Dataset entries —
^^^^^^^^^^^^^^^^
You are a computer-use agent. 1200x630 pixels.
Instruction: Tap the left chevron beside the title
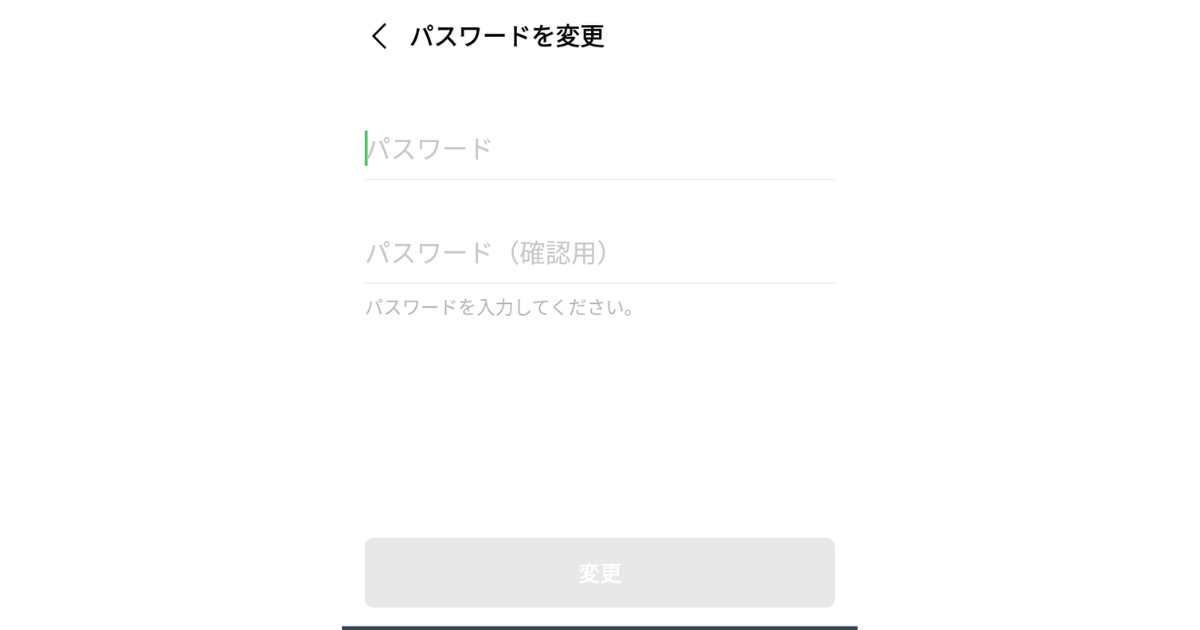click(379, 37)
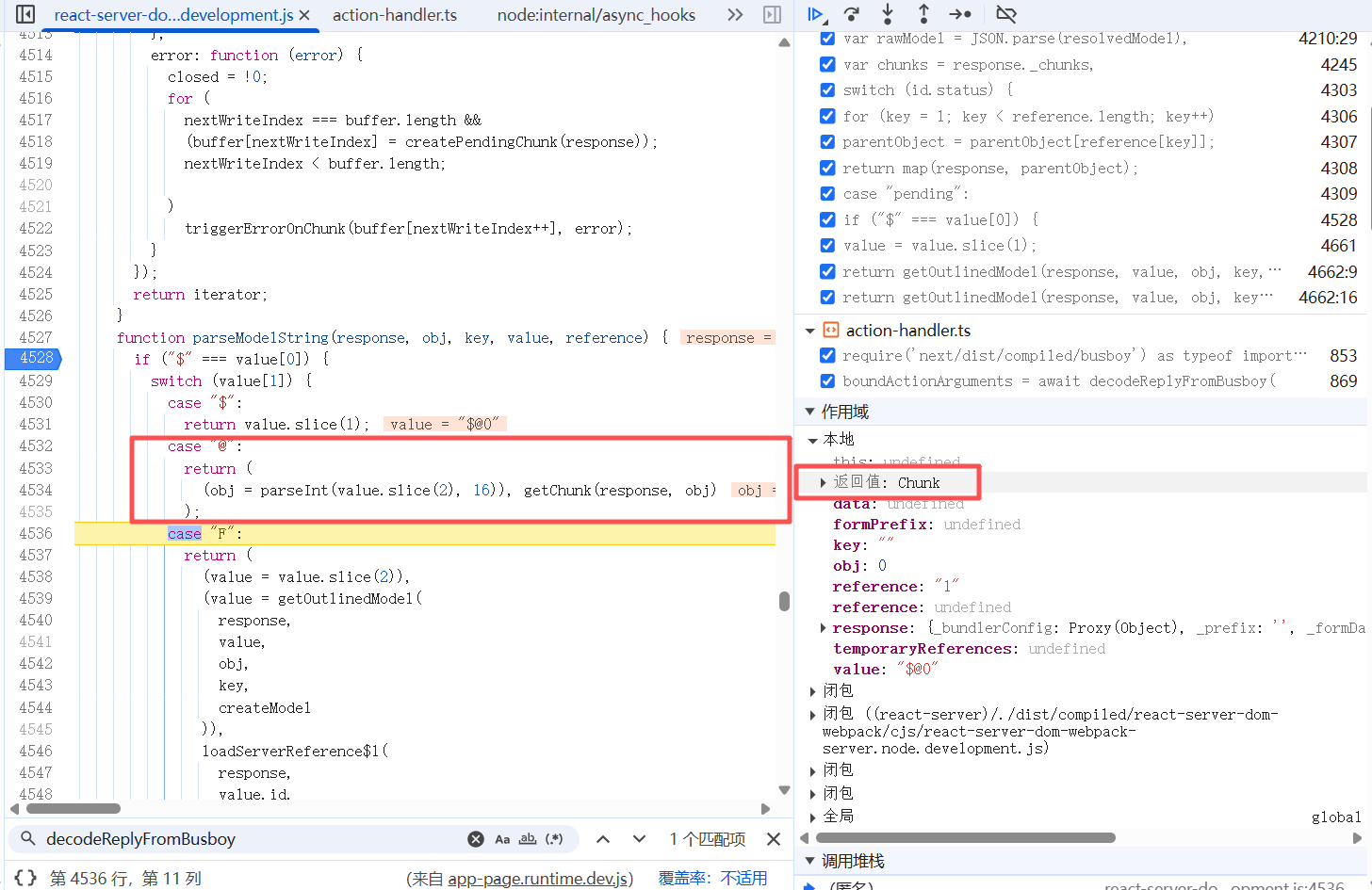
Task: Open app-page.runtime.dev.js source link
Action: [540, 879]
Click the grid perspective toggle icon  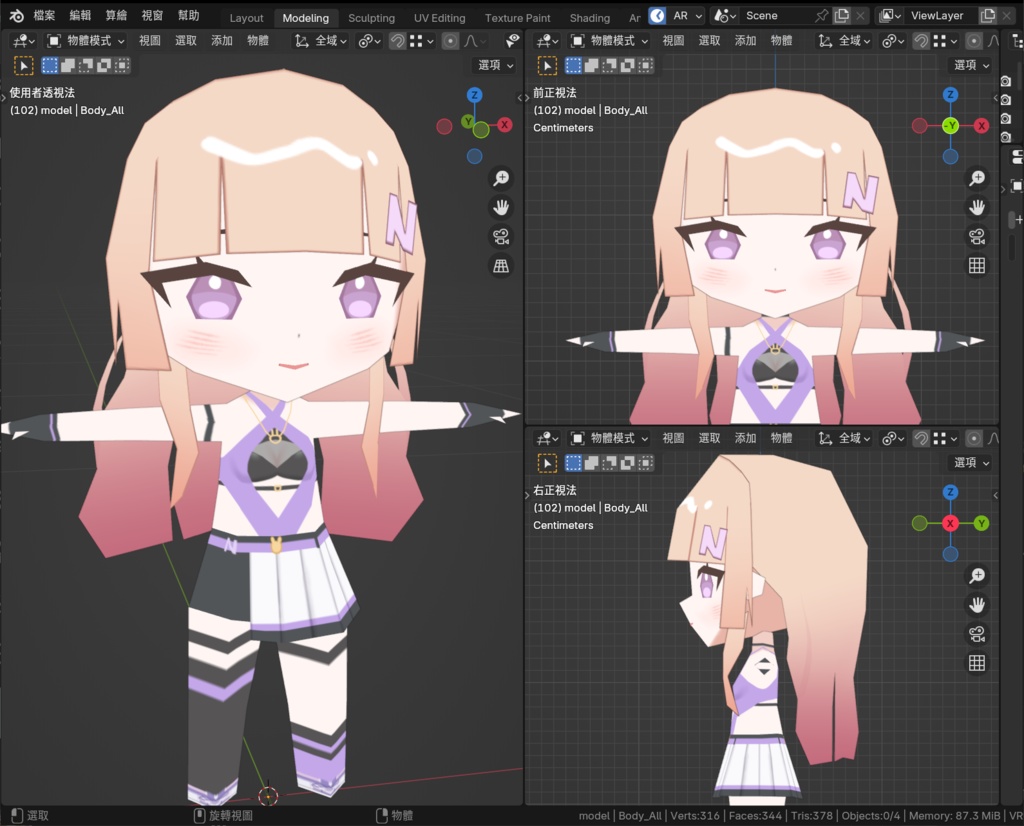point(499,265)
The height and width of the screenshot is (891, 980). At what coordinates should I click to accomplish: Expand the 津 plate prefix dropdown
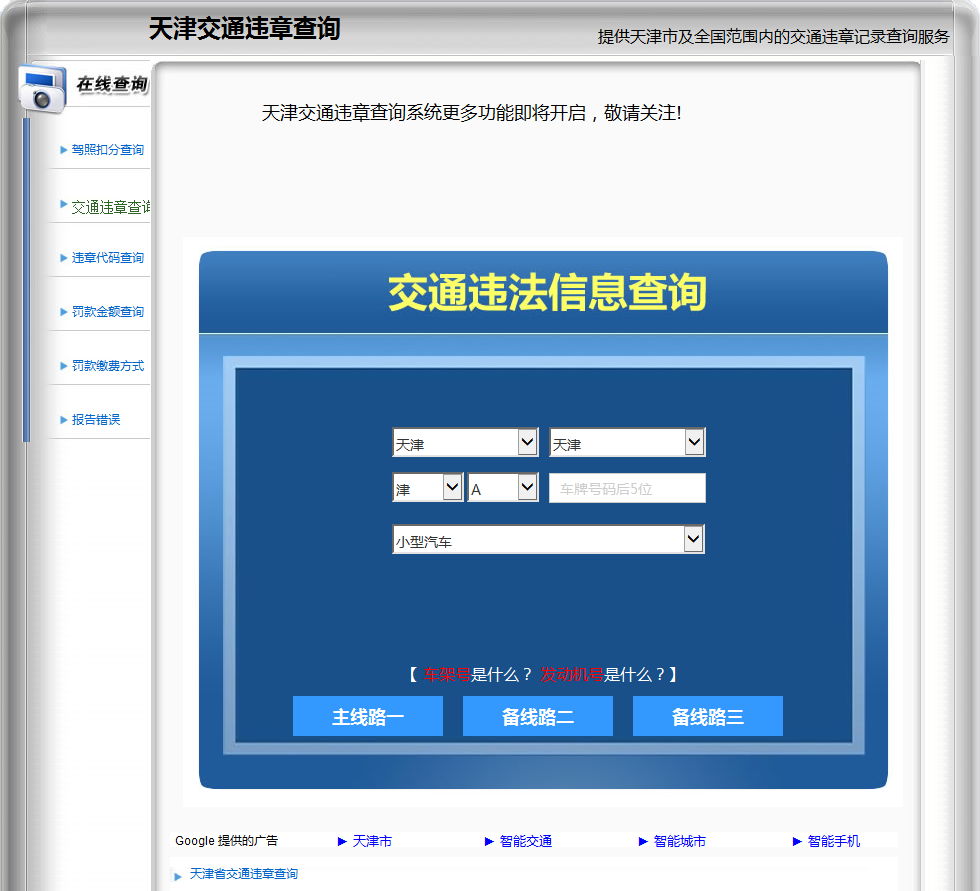(428, 488)
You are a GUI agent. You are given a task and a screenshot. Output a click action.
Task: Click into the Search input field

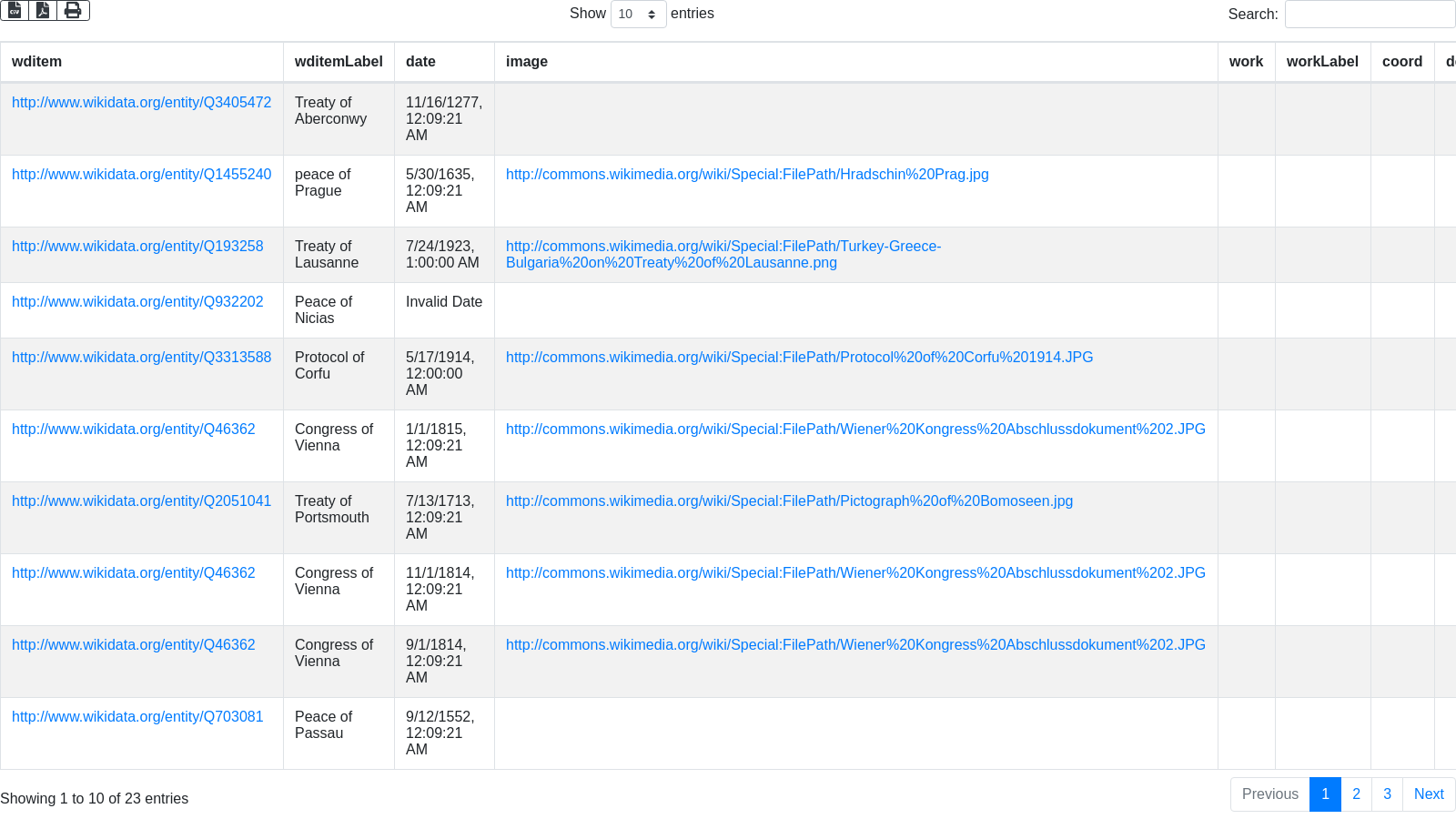[x=1369, y=14]
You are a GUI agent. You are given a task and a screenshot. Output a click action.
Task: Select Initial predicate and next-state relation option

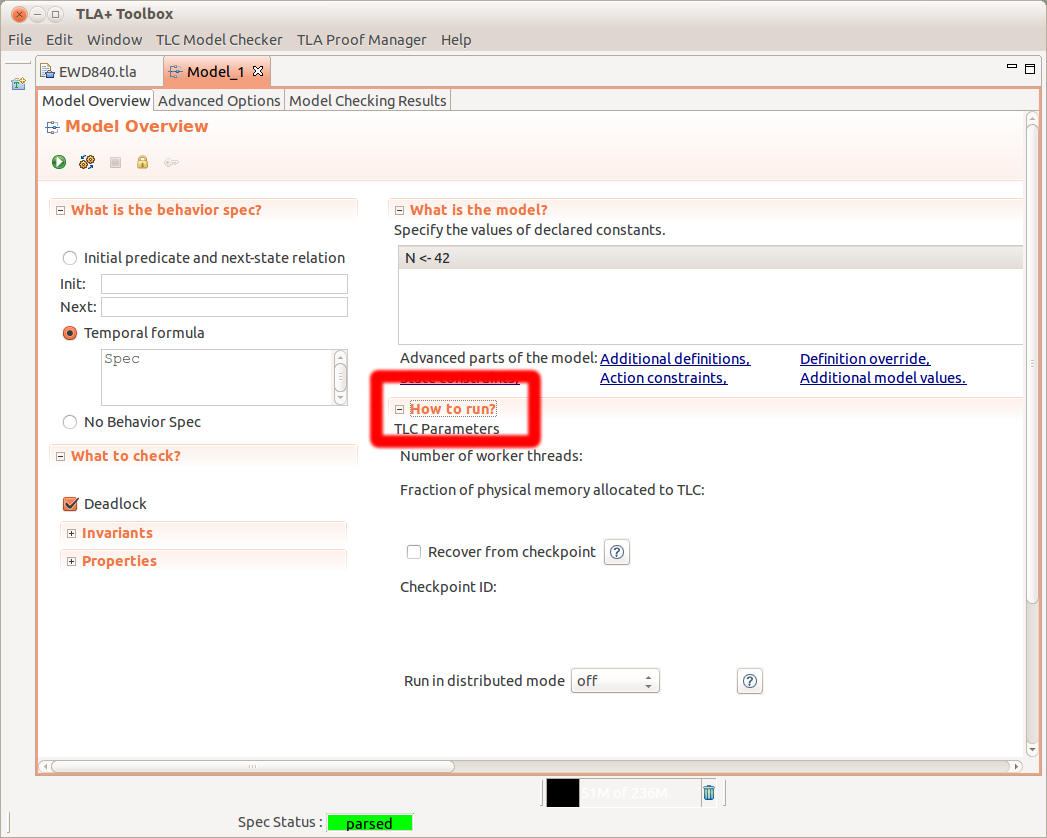[x=70, y=258]
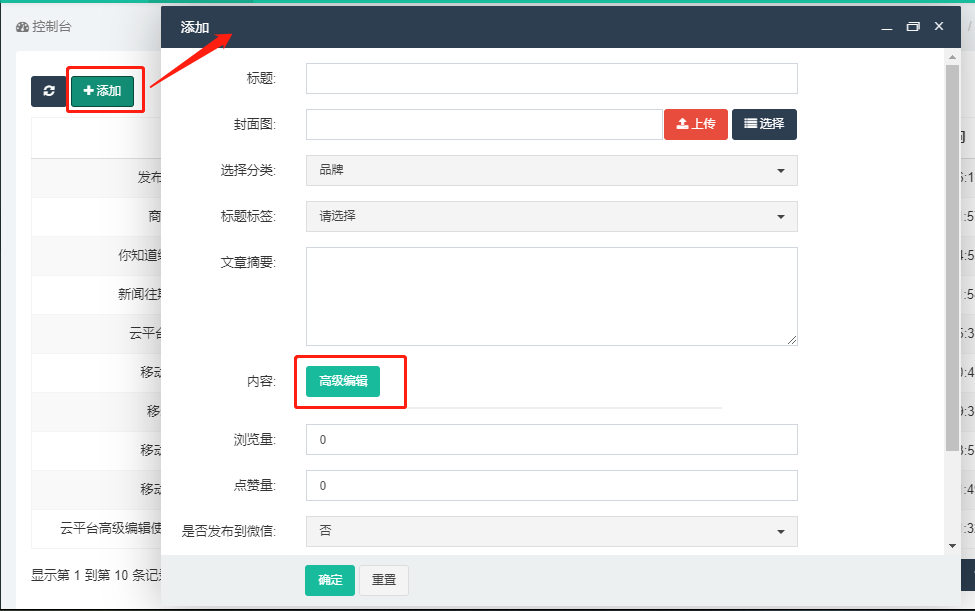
^^^^^^^^^^^^^^^^
Goal of the exercise — In the entries above, find the line containing "Task: Click into the Search input field", then please retype it and every line after it through the last, exactly as written, omitting pictures.

Output below —
Task: Click into the Search input field

[x=1369, y=14]
You are a GUI agent. You are given a task and a screenshot. Output a click action.
Task: Select Initial predicate and next-state relation option

[x=70, y=258]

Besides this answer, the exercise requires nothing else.